Penulis: Erri Subakti
Hari ini, 7/7/2021, kasus covid-19 di Indonesia di angka 31 ribu lebih yang tercatat. Tapi taukah Anda apa yang paling enak dan mudah saat Ini?
Menyalahkan pemerintah. Lebih empuk lagi menyalahkan Jokowi. Wah, enak untuk menyumpahserapahkan kondisi pandemi covid-19 yang imbasnya ke semua sendi dan bidang kehidupan.
Gratis menyalahkan pemerintah, bebas menyalahkan Jokowi. Semua agresi bisa ditumpahkan tanpa bakal terkena hukuman. Sedaaap….
Apalagi yang sakit hati jagoannya kalah pilpres 2014 dan 2019, situasi ini merupakan aji mumpung untuk melontarkan segala benci dan dengkinya pada Jokowi, sebagai katarsis pelepas dahaga.
Pokoknya pemerintah gagal. Jokowi gagal. Aseeek….
Duka demi duka kabar dan berita sudah semakin sering terdengar dari orang-orang terdekat kita. Covid tidak memandang cebong atau kadrun, komisaris atau kumis klimis, semua bisa kena.
Akal sehat bisa digunakan mengapa ini semua terjadi. Namun juga lebih mudah menyalahkan pemerintah dengan satu lemari alasan dan segudang argumentasi. Pokoknya pemerintah salah, Jokowi gagal.
Bagi yang masih punya akal sehat dengan sehat, bukan yang ngaku-ngaku doang seperti Rocky Gerung, mudah sebetulnya cukup gamblang bisa dilihat, dari mana ledakan covid gelombang kedua ini.
Pertama, dari bandel-bandelnya rangorang menerobos maksa mudik meski pemerintah sudah keras melarang masyarakat untuk mudik saat lebaran lalu.
Kedua, bobolnya “pintu masuk-pintu masuk” Indonesia dari kedatangan orang India bulan-bulan lalu. Kita tau, selalu ada oknum-oknum di lapangan yang kinerjanya gak beres. Begitu juga saat masa karantina orang-orang India (atau lainnya) yang punya KITAS itu, masih bisa berkeliaran saat dikarantina.
Apa kesalahan-kesalahan itu karena pemerintah?

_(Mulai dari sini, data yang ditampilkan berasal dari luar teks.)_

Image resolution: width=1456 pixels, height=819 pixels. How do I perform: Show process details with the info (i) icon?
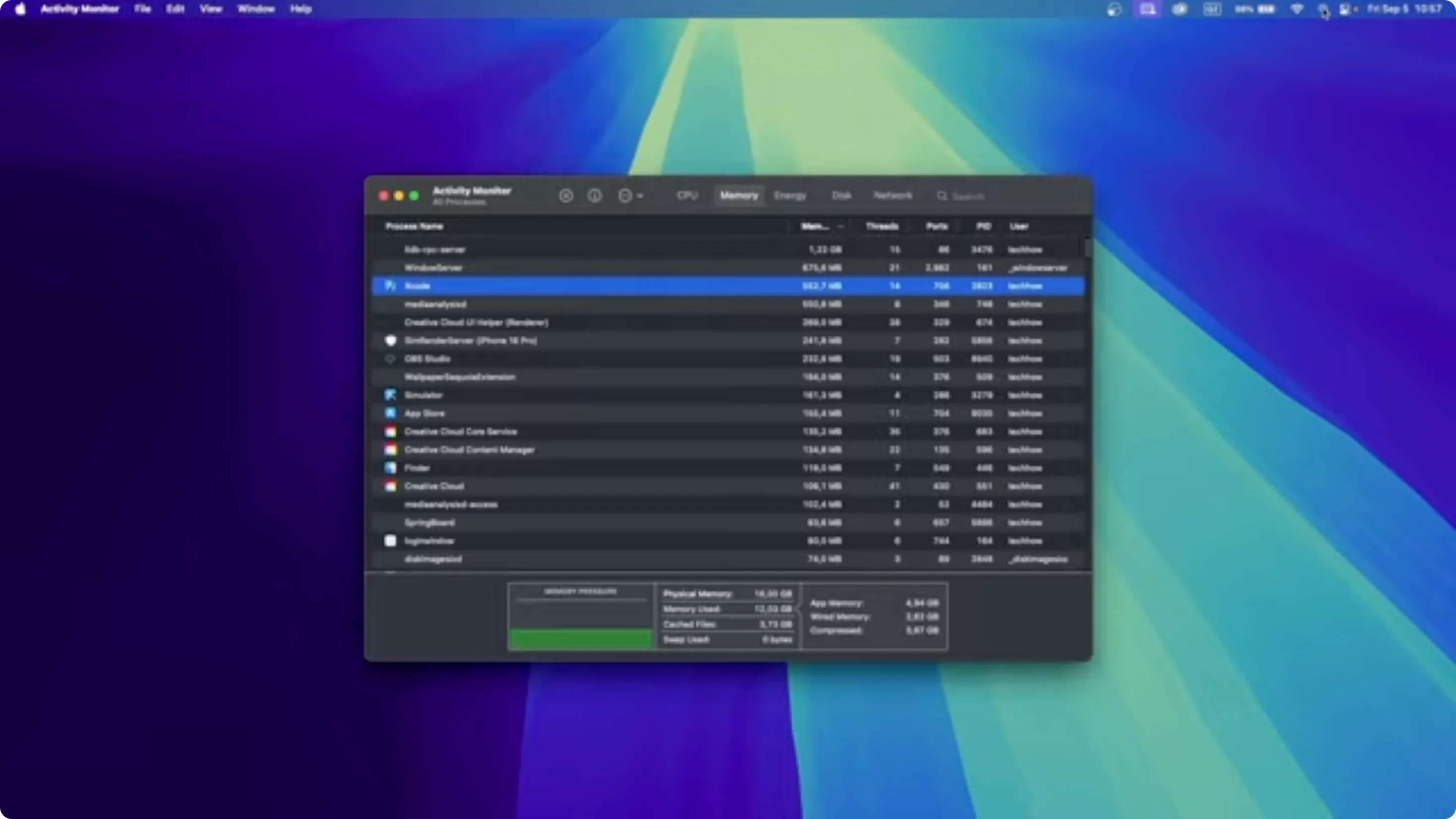point(595,195)
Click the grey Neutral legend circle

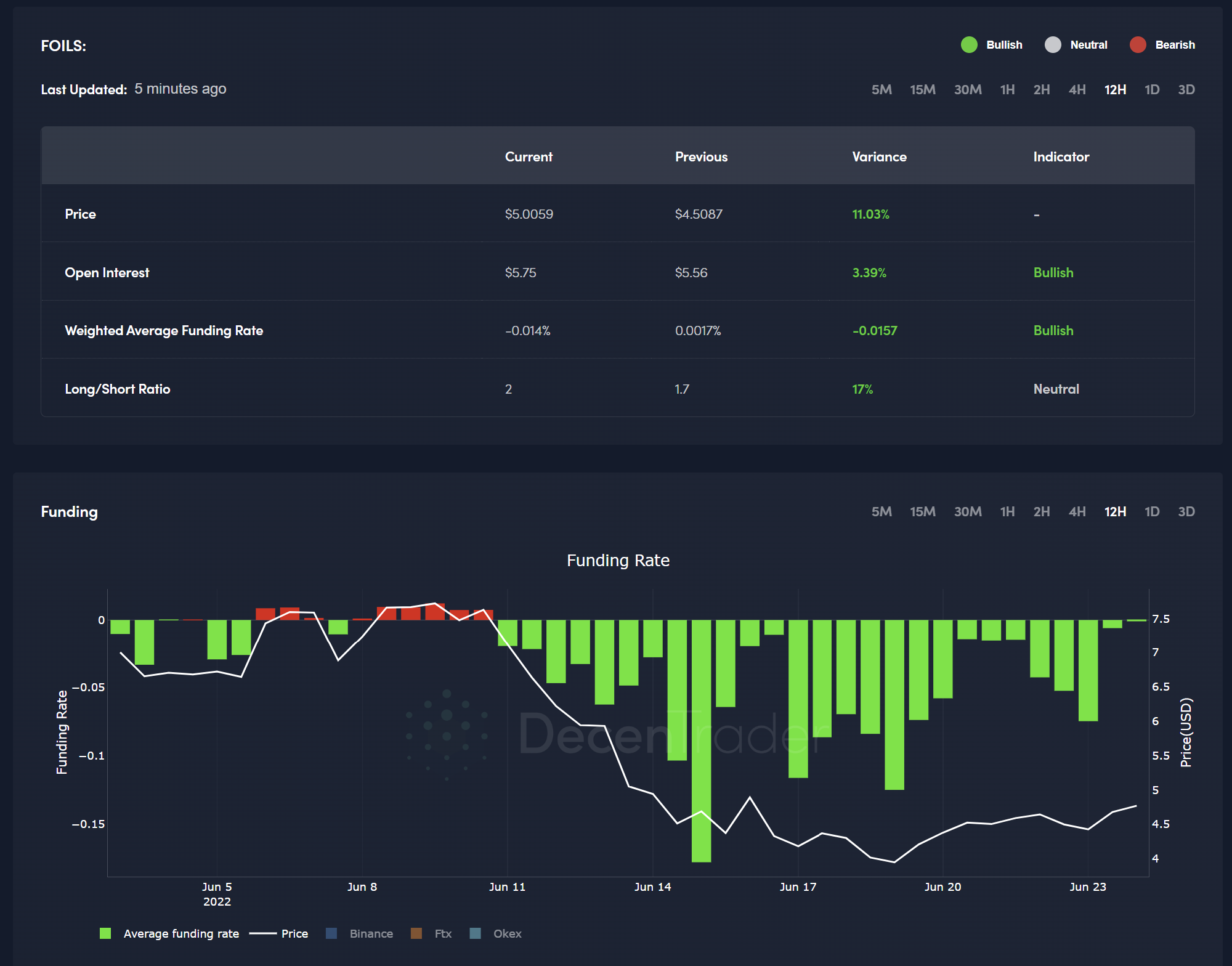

Atau karena Jokowi? Atau karena karakter manusia Indonesia yang selalu mengenyampingkan kepentingan orang banyak, dibanding kepentingan diri sendiri?
Selfish. Maunya enak sendiri. Gitu kan rangorang Indonesia….
Ngritik mau, dikritik balik, marah-marah, merasa dizolimi, nganggap otoriter.
Coba jujur aja deh, berapa gelintir sih rangorang Indonesia yang punya rasa kepentingan orang banyak di atas kepentingan diri sendiri?
Mungkin nol koma sekian persen.
Contoh sederhana, kalau stelah menggunakan toilet umum, apa kita benar-benar membersihkan lagi hingga bersih toilet umum itu yang akan digunakan orang banyak. Pasti banyak yang asal-asalan setelah kita menggunakannya. Menganggap, ah ada cleaning service ini.
Berapa persen yang membersihkan meja tempat makan kita saat usai makan di rumah makan atau resto. Karena menganggap, ah ada pelayannya yang bersihin.
Di rumah bahkan juga begitu, hidup selfish, dan mengandalkan asisten rumah tangga untuk melayani. Padahal perilaku di rumah, itu menjadi karakter seseorang sesungguhnya saat di luar rumah juga.
Berapa banyak yang buang sampah di jalanan, bahkan mobil mewah juga masih suka melakukan ulah primitif itu. Semuanya selfish.
Ada krisis, ada pandemi, borong ini itu gak mikirin orang lain. Ini yang disebut mental miskin. Takut gak kebagian. Uang sih banyak, mentalnya miskin.
Karena orang kaya sesungguhnya adalah orang yang merasa cukup. Sebaliknya orang yang merasa kekurangan ya mentalnya masih miskin, meski dalam rekeningnya sampai miliaran.
Maka saat ini paling enak, gratis, murah dan mudah tanpa risiko besar adalah menyalahkan pemerintah dan Jokowi. Bagi si selfish missqueen.